Given records
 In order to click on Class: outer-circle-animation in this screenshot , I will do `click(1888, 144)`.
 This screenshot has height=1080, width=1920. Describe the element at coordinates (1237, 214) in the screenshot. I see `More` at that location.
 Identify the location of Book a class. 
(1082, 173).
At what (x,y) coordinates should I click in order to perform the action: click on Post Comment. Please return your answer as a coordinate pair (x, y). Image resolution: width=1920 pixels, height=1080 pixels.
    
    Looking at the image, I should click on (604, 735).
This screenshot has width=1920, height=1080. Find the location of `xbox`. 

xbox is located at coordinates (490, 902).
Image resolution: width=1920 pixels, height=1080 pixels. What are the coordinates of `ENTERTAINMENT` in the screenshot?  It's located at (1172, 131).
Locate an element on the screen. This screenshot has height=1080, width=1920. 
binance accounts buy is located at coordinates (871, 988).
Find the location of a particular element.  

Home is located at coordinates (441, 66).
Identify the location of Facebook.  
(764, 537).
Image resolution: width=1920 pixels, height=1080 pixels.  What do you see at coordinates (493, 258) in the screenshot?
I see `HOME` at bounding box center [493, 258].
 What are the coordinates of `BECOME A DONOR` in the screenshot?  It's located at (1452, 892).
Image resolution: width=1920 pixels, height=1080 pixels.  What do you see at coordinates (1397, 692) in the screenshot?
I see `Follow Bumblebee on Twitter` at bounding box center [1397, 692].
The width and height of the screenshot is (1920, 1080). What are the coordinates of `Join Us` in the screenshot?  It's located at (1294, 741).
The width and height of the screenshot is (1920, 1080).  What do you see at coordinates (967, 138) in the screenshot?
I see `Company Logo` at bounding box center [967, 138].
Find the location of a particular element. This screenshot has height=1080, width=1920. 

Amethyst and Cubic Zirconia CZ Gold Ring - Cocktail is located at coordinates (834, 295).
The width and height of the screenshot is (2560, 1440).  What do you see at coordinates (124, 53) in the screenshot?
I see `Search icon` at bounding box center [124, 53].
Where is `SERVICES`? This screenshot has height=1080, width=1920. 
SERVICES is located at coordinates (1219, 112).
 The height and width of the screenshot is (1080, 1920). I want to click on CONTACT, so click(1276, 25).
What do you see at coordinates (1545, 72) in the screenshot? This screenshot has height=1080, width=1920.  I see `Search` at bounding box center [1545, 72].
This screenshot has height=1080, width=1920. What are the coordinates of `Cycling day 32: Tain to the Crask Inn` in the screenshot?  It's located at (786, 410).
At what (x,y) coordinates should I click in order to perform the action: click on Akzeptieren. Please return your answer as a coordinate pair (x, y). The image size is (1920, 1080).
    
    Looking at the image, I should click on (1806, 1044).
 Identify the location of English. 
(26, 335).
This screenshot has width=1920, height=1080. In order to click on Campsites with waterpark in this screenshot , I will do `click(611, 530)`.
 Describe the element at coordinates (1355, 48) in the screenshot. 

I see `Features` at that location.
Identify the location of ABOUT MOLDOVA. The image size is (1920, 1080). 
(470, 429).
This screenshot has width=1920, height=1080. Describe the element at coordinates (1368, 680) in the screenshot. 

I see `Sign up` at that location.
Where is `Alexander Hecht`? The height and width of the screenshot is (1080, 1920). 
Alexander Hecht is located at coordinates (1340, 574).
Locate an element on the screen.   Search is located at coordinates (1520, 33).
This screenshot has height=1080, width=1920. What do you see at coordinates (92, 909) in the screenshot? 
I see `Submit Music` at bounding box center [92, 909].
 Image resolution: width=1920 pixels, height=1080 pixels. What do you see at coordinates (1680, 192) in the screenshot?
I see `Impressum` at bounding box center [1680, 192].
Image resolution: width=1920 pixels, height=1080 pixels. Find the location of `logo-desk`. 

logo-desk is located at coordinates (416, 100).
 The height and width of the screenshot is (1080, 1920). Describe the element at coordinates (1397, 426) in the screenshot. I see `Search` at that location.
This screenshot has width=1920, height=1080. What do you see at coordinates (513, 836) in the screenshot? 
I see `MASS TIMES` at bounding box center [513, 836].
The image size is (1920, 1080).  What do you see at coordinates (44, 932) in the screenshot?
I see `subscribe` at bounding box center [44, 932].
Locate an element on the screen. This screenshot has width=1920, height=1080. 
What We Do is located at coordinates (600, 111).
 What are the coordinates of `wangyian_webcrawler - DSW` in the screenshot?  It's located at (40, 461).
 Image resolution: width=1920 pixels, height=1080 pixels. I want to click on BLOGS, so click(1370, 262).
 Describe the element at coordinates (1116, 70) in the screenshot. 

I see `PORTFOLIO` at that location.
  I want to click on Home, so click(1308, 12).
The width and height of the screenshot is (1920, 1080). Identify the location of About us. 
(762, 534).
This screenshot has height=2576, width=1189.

To be done
Can you output, as a numbered list with blank lines omitted, the entries starting with the line containing "Identify the location of Facebook." and going on through the line containing "center [1397, 692]."?

Exercise output
1. Identify the location of Facebook.  
2. (764, 537).
3. Image resolution: width=1920 pixels, height=1080 pixels.  What do you see at coordinates (493, 258) in the screenshot?
4. I see `HOME` at bounding box center [493, 258].
5.  What are the coordinates of `BECOME A DONOR` in the screenshot?  It's located at (1452, 892).
6. Image resolution: width=1920 pixels, height=1080 pixels.  What do you see at coordinates (1397, 692) in the screenshot?
7. I see `Follow Bumblebee on Twitter` at bounding box center [1397, 692].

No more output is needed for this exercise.